Originally posted by Simon666
Originally posted by Harte
As anything (air or a person) flows farther into the depths of the hole, more and more of the Earth's mass is exerting an upward force. Hence, at the center, the air pressure would be zero.
This is mambo jambo. "The earth's mass is creating an upward force"? Hello, we're talking about a tunnel, not how someone floating in lava would go up by buoyancy or something. I don't even know how to interpret this paragraph, that's how little sense it makes.
Originally posted by Simon666
Originally posted by Harte
The variation of air resistance against the acceleration of a falling body versus distance into the hole makes for an interesting differential equation. Your terminal velocity would certainly not decrease due to this. F=Ma remember. Any "F" will result in an "a."

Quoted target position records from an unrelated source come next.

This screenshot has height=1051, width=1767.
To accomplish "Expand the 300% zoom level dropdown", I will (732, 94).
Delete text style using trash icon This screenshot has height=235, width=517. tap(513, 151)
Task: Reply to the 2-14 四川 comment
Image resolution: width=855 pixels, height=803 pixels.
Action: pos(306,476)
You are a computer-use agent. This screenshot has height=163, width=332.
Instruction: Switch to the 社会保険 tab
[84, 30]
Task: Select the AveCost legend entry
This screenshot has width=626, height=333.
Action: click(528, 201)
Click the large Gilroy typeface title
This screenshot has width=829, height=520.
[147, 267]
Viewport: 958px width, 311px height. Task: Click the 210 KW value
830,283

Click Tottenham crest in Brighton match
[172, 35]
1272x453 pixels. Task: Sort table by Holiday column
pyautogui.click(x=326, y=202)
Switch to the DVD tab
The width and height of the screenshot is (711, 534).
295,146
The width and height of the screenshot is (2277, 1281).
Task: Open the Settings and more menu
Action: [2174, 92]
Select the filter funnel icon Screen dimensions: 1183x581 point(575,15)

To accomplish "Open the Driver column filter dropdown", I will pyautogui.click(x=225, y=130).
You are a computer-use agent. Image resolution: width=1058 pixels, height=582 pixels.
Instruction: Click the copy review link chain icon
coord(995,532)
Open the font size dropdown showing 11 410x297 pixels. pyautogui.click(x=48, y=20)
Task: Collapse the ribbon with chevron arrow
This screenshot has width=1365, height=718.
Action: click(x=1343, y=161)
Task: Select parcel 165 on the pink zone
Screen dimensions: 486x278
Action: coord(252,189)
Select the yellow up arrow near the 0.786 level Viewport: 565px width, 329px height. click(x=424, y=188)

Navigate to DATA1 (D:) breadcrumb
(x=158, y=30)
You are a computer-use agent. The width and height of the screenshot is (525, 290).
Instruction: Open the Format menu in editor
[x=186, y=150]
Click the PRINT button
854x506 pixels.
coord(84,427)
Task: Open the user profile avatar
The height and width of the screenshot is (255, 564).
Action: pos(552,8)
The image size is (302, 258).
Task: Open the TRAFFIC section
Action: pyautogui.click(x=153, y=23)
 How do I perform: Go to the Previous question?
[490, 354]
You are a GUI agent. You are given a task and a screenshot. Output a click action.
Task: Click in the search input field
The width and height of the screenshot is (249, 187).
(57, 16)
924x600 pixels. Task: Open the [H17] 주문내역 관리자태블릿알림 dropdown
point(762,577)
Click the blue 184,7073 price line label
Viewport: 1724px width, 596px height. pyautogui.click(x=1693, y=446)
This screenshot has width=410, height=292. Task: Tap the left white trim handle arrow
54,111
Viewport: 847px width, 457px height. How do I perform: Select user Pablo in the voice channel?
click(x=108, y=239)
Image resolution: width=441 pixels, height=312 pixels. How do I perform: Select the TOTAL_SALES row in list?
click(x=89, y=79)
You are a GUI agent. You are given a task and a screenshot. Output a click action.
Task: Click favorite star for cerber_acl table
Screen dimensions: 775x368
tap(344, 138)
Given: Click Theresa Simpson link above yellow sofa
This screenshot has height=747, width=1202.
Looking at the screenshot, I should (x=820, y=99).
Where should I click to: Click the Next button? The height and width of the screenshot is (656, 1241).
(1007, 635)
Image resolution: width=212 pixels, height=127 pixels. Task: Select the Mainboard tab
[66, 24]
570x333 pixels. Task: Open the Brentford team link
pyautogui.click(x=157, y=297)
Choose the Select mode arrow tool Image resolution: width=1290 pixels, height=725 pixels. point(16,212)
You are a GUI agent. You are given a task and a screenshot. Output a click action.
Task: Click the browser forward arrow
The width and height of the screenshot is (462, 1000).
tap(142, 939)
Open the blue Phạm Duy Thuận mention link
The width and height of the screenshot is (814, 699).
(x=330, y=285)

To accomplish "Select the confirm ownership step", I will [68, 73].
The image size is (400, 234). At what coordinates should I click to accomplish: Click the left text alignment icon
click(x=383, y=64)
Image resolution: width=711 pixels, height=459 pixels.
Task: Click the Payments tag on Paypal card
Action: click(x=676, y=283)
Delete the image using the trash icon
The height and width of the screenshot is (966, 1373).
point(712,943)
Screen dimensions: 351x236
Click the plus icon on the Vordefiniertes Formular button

Actually, it is a very simple one, the drag equation is F(drag) = Cd * ρ * v² * A, this needs to be equal to F(gravity) = m * g plus F(inertia) = m * a. When solving this, in the limit of time t -> infinite your acceleration a will go to zero, so you can find the terminal velocity by equalling F(drag) = F(gravity). This results in the equation v(terminal) = square root (2 * m * g / Cd * ρ * A ). As you can see in this formula, your terminal velocity will go down as the density of air increases with depth when nearing the surface and it would even go down more as g decreases with depth. G actually becomes zero at the exact mass center of the earth.
Originally posted by Harte
Are you saying that at the core, where gravity is zero, there would still be air pressure? Isn't air pressure created by gravity?
Originally posted by Harte
Sorry if I was unclear. What I mean is the portion of the Earth's mass that the "falling" person has passed causes an "upward-directed" gravitational force.
Originally posted by Simon666
Imagine instead of a person falling into the hole, we start with just atmosphere falling into the hole. Describe what happens to the air pressure as the atmosphere "falls" toward the center of gravity, where there is no gravitational acceleration.
Originally posted by Simon666
Originally posted by Harte
Are you saying that at the core, where gravity is zero, there would still be air pressure? Isn't air pressure created by gravity?
Yup. Ask yourself, how is it that the lava in the center of the earth is under such tremendous pressure, while the gravity at the exact center is zero? Answer is: because of the pressure of whatever lies above. When reaching the center of the earth, the increase in pressure with depth will indeed diminish due to decreasing gravity, yet the pressure itself will not decrease.
Originally posted by TxSecret
Interesting thread indeed, still getting caught up on it though. One thing however: someone mentioned earlier that the Earth's rotation had something to do with it's gravity.. From what I understood it does not. Maybe centrifugal force lessens it's effect. Would I weigh less at the equator than at the poles? Someone please elaborate.